== The data ==

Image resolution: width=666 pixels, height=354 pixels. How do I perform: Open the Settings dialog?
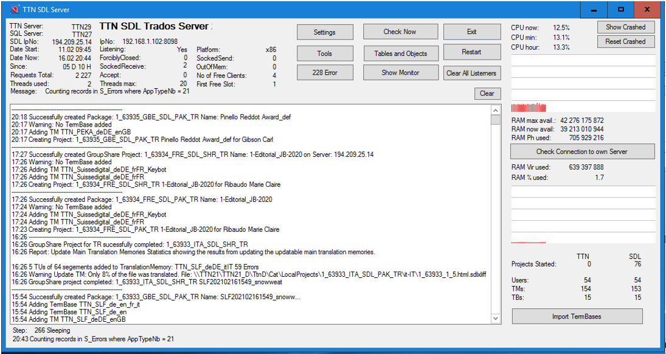click(324, 32)
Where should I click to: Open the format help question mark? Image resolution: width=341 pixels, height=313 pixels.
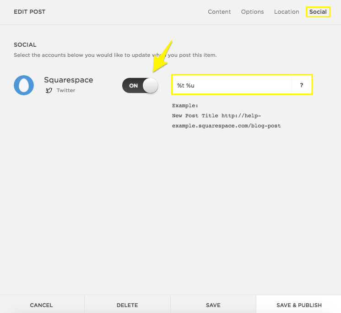[x=302, y=85]
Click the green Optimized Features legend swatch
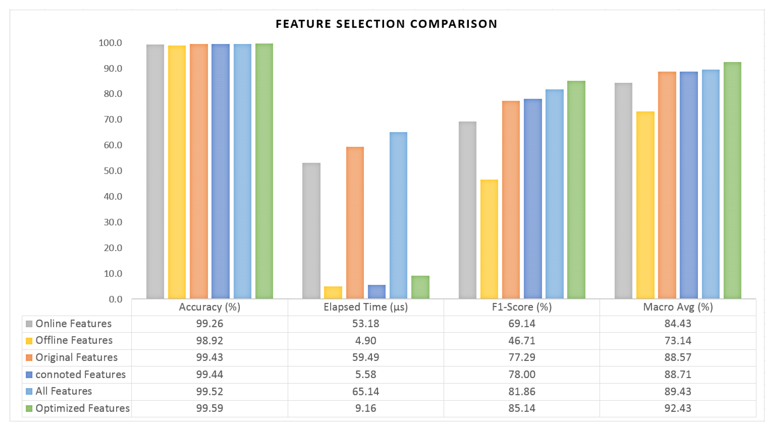The image size is (774, 431). click(x=29, y=408)
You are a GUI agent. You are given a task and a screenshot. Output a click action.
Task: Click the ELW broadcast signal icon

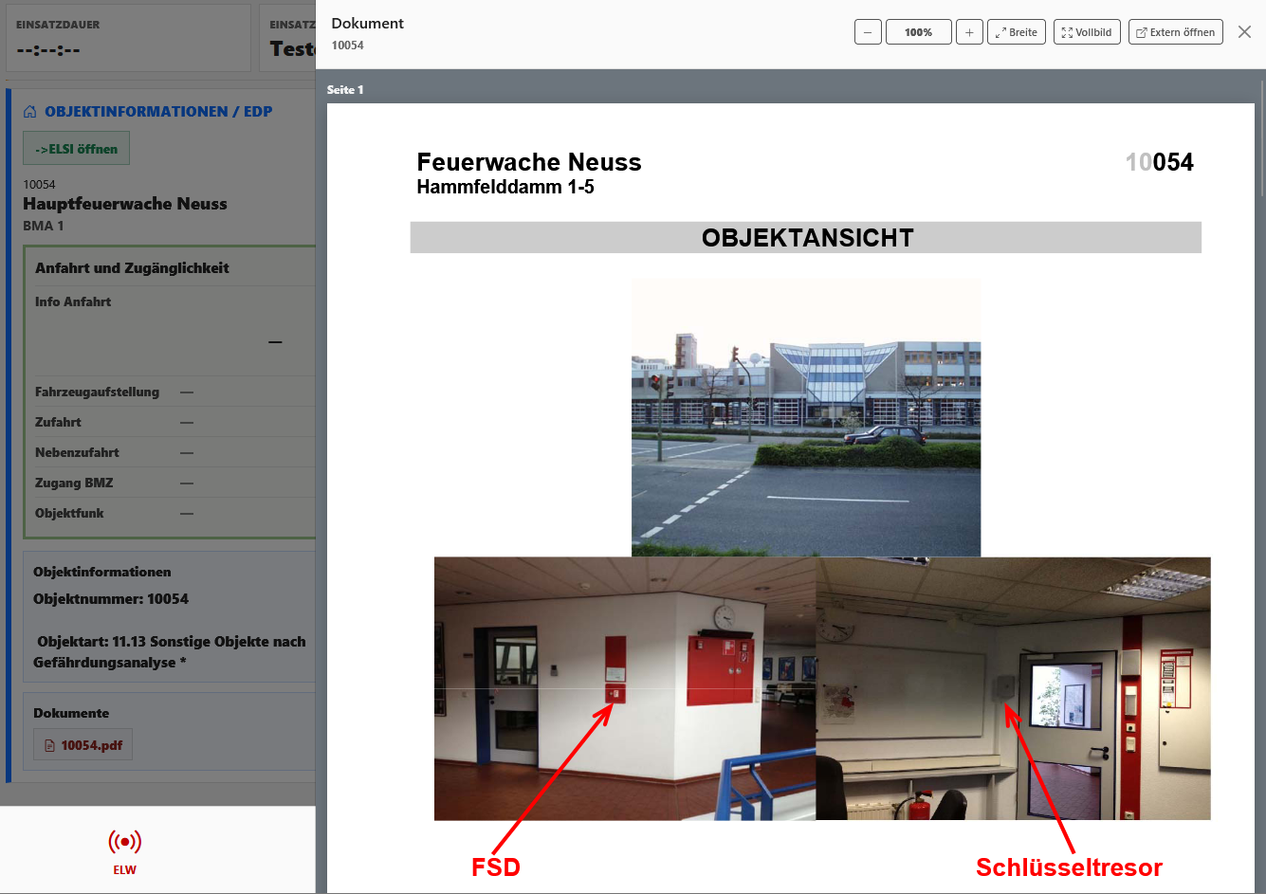tap(124, 842)
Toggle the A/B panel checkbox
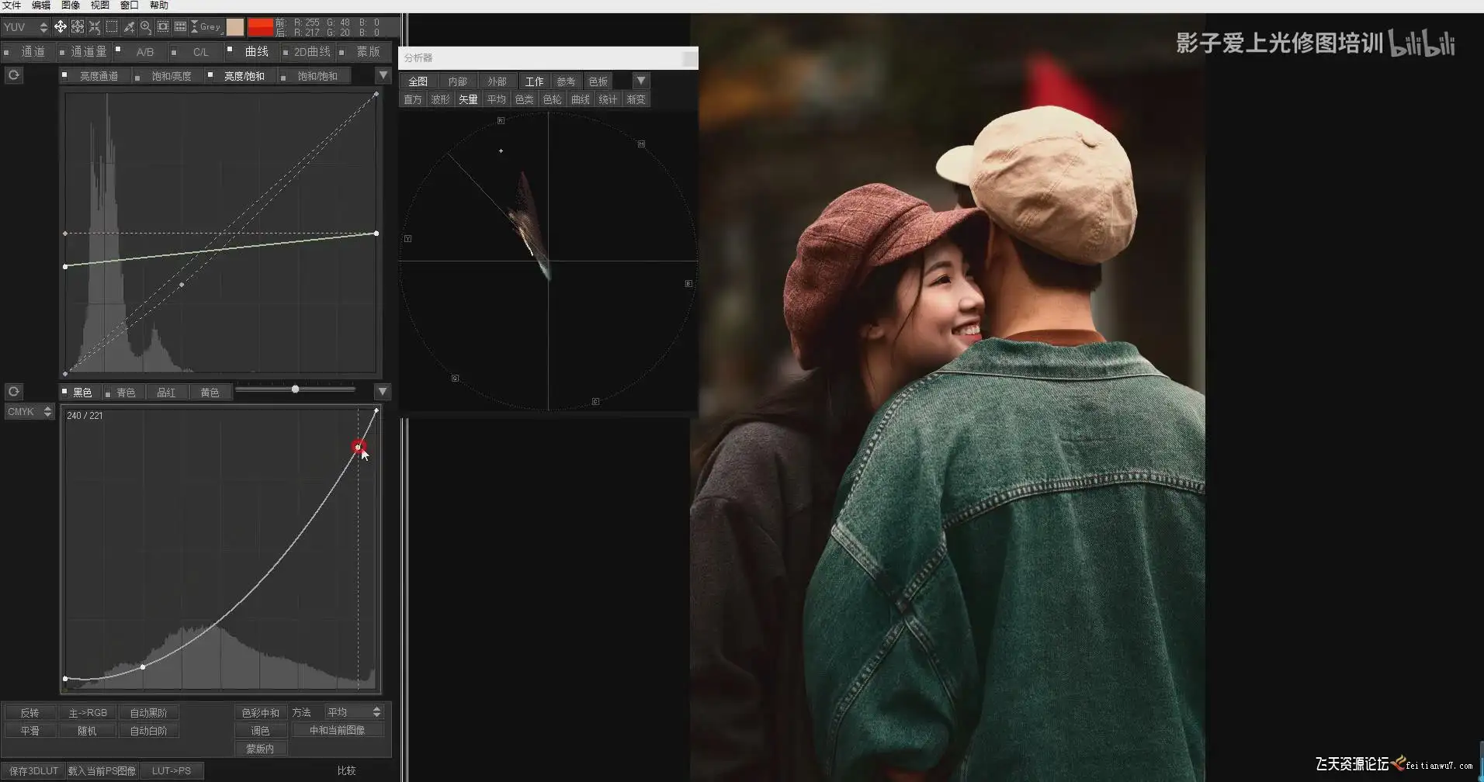This screenshot has width=1484, height=782. pos(118,50)
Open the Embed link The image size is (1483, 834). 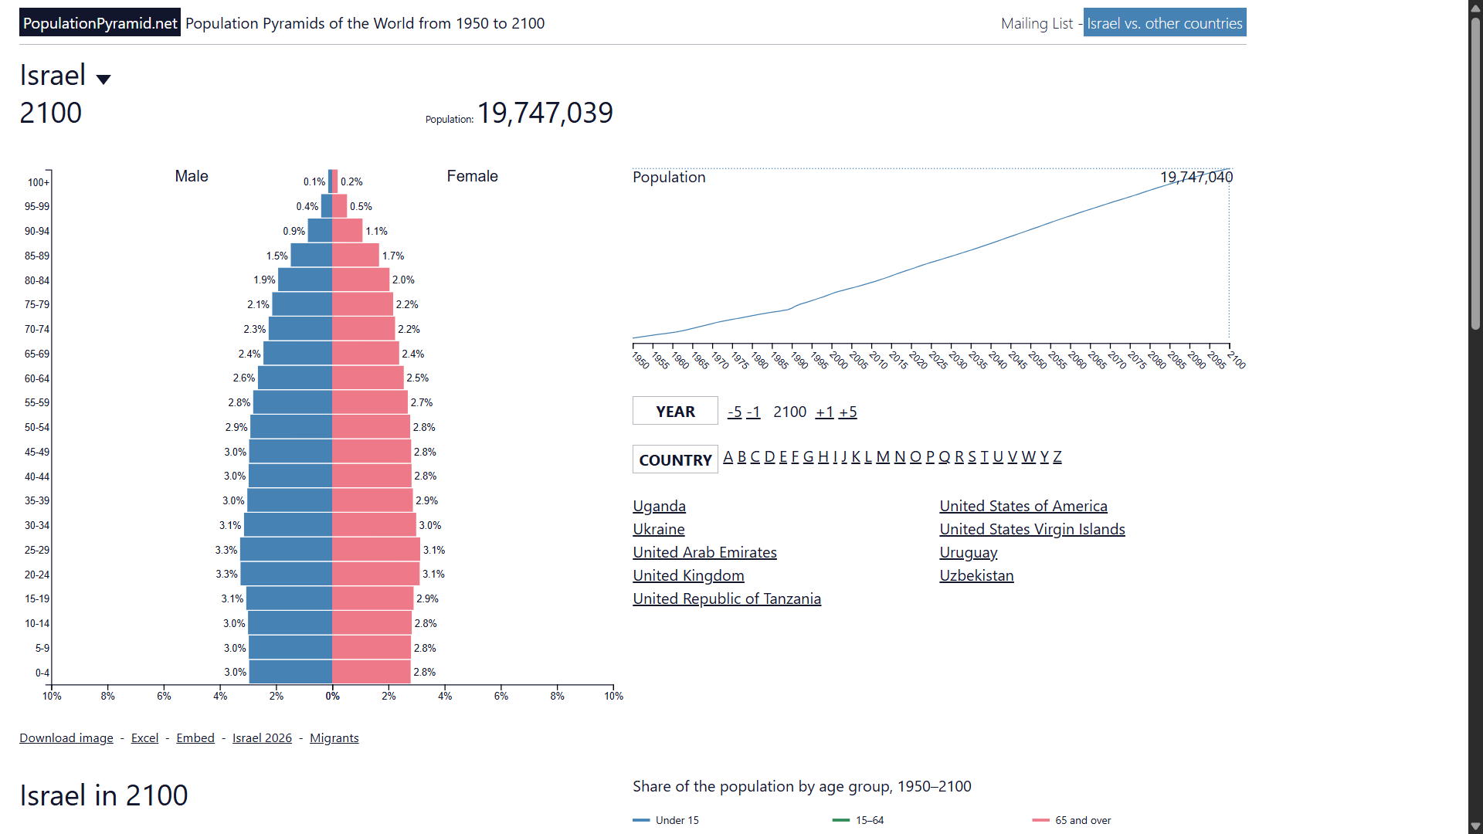point(195,738)
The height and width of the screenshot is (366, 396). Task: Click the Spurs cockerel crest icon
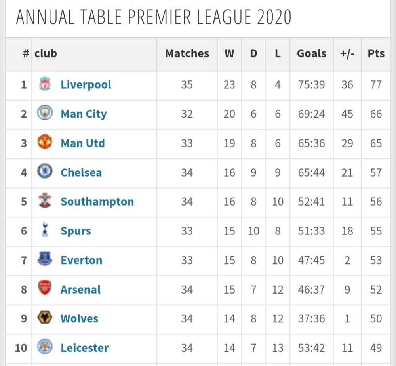(x=45, y=230)
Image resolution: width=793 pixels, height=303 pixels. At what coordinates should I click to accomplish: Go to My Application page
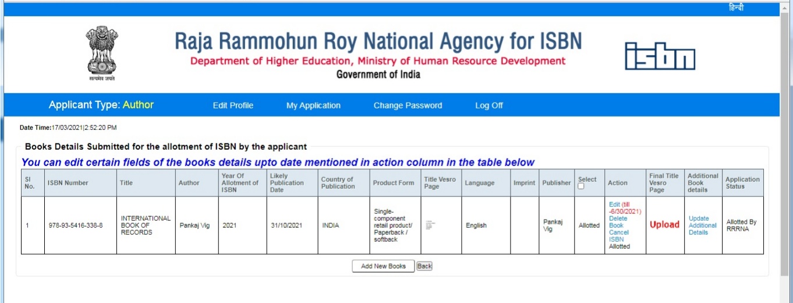click(313, 105)
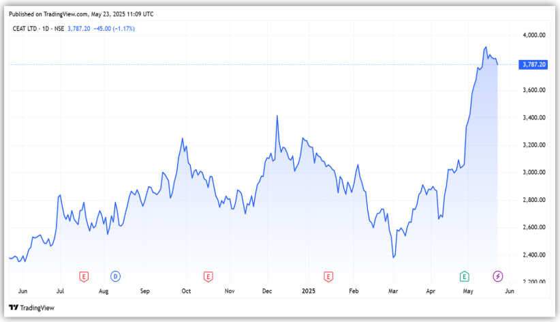Select the Dec label on time axis
The image size is (560, 322).
(x=267, y=291)
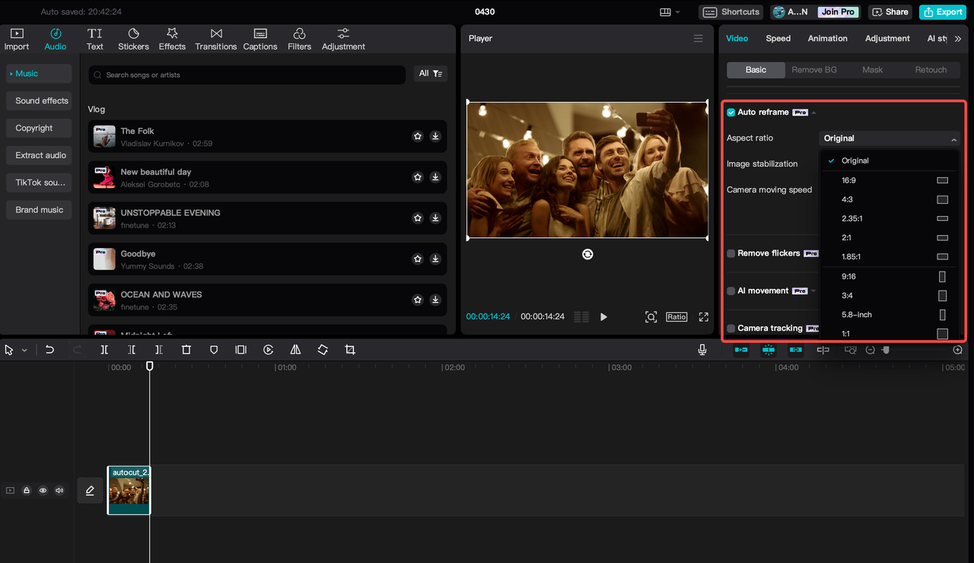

===

> [Task statement]
Each line from the one that holds "Image resolution: width=793" through the final line of the data must be retyped exactly; the pictures must not appear.

> [Written answer]
Image resolution: width=793 pixels, height=303 pixels. At what coordinates should I click to accomplish: Go to My Application page
click(313, 105)
Select the Dec label on time axis
The image size is (560, 322).
(x=267, y=291)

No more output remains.